Hello,
I have Windows HPC Server 2008 based cluster and recently when I looked at the Process List on one of the compute nodes, I've found about 200 instances of taskeng.exe process, each ate about 1 Mb of RAM and probably influenced on node performance. After some research I've found that the reason of such behavior is scheduled task RACAgent that is "Microsoft Reliability Analysis task" and that is scheduled to start every hour, but failed to do it, and after it fails the process taskeng.exe by some reason remains in process list. Furthermore when it fails it tries to restart itself and fails again and born more and more taskeng.exe processes. Finally on each node I've found up to 250 taskeng.exe processes and killed them with pskill.
Interesting thing is that I have another cluster that is basically the same but on it RACAgent task never fails, so no instances of taskeng.exe are created.
The error codes of failures are the following:
Task Scheduler failed to start "\Microsoft\Windows\RAC\RACAgent" task for user "NT AUTHORITY\LocalService". Additional Data: Error Value: 2147549186.
Task Scheduler failed to start "\Microsoft\Windows\RAC\RACAgent" task for user "NT AUTHORITY\LocalService". Additional Data: Error Value: 2147942658.
Task Scheduler failed to start "\Microsoft\Windows\RAC\RACAgent" task for user "NT AUTHORITY\LOCAL SERVICE". Additional Data: Error Value: 2148007944.
The problem with taskeng.exe is not specific for HPC Server 2008, Windows Vista and Windows Server 2008 also have it, but for different reason (User Feed Synchronization
http://social.technet.microsoft.com/Forums/en-US/itprovistasp/thread/890865b9-32af-4799-bc20-6b8f67bdbb11/ ). But for HPC Server it is vitally important because of possible performance issues.
1. The simple solution is to disable RACAgent scheduled task on problematic cluster nodes. How it will influence on my HPC Server functionality?
2. What can be the reasons of such RACAgent failures and how to fix it?
Thanks.
◆ ◆ ◆
WORK INSTRUCTIONS =
Answer these questions about the forum post on taskeng.exe processes:
1. About how much RAM did each taskeng.exe instance use?
2. On the other, basically identical cluster, how does the RACAgent task behave?
3. Besides HPC Server 2008, which Windows systems does the post say also have the taskeng.exe problem?
The lines that come after this post have no part in the work.

RAW DATA =
◆ ◆ ◆
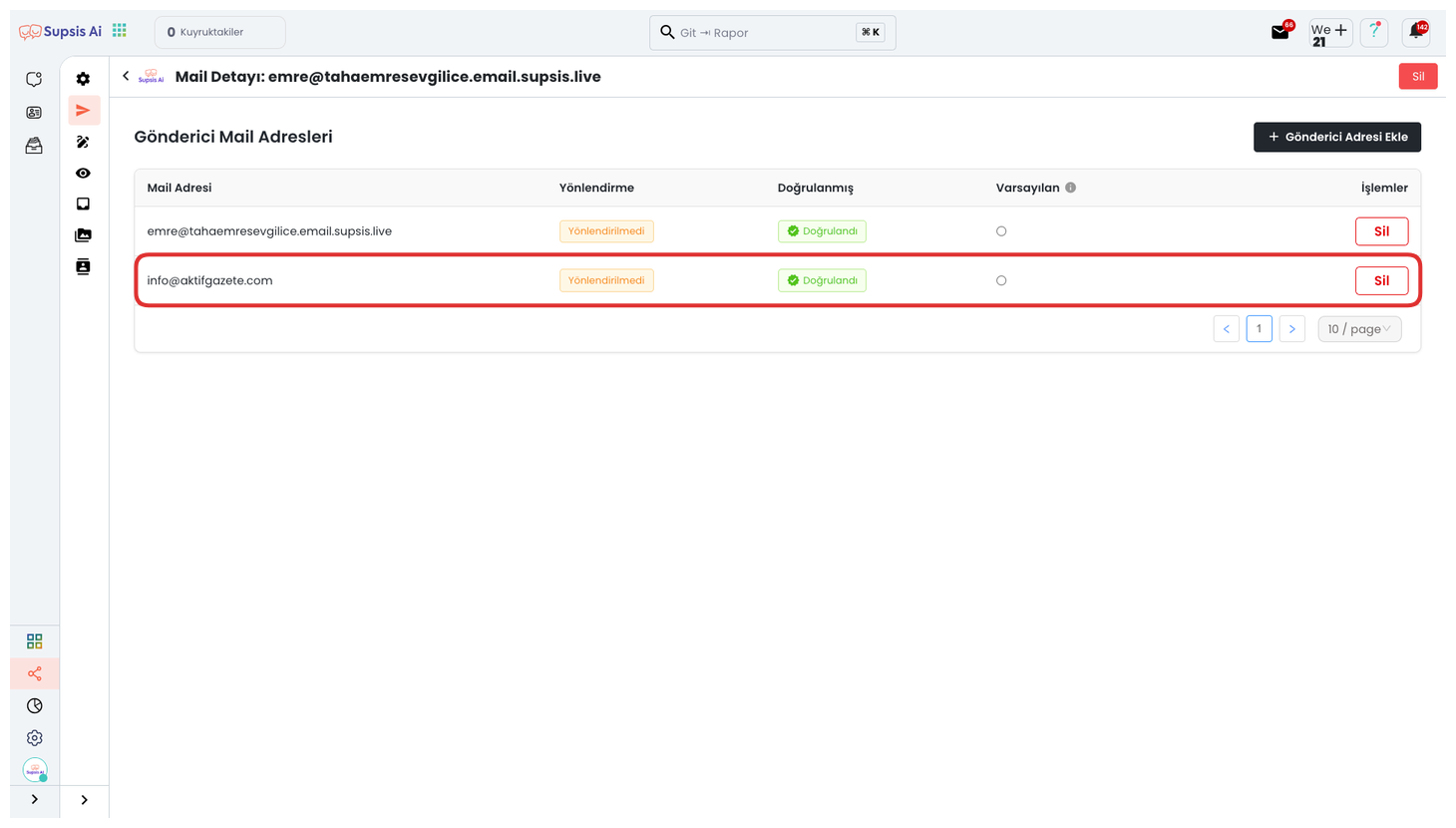The height and width of the screenshot is (828, 1456).
Task: Open the gear settings icon in secondary sidebar
Action: click(83, 79)
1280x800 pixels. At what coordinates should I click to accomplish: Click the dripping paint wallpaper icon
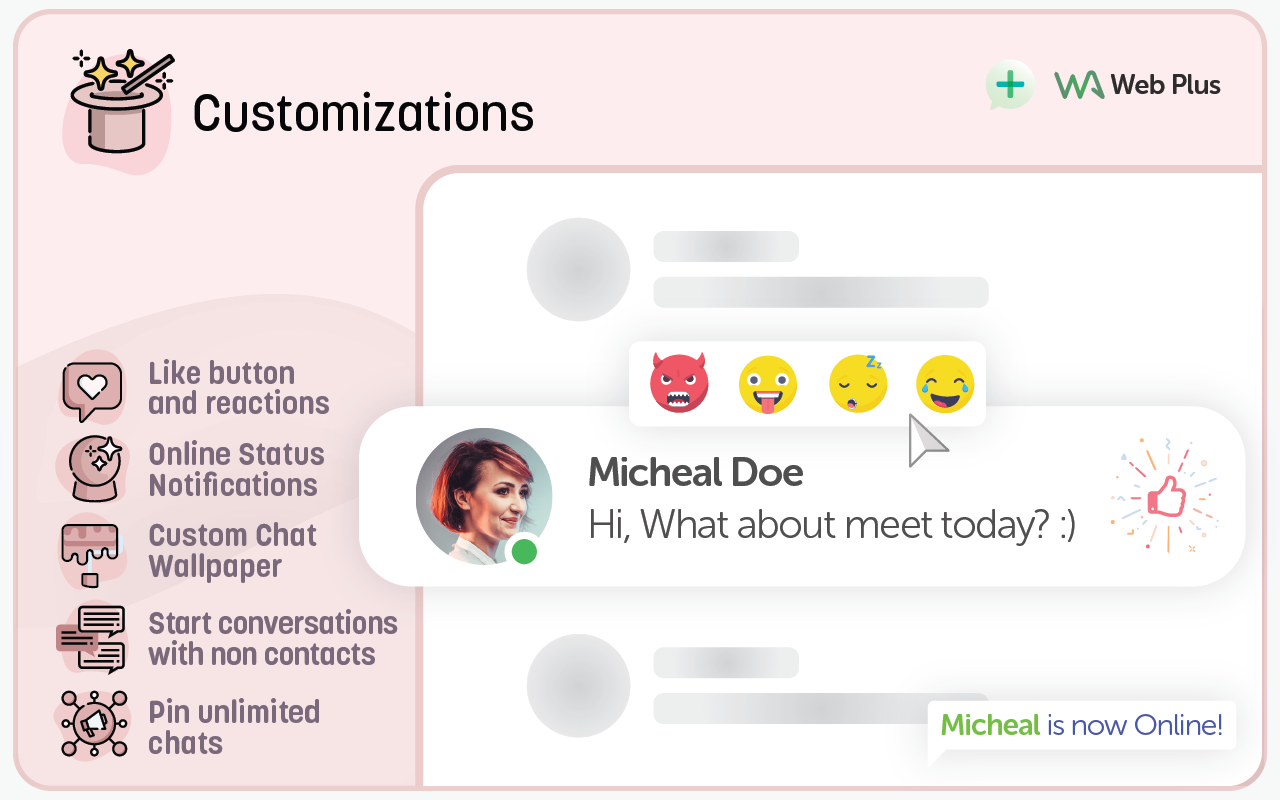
◆ ◆ ◆
TASK OUTPUT =
1. About 1 Mb of RAM.
2. It never fails, so no instances of taskeng.exe are created.
3. Windows Vista and Windows Server 2008.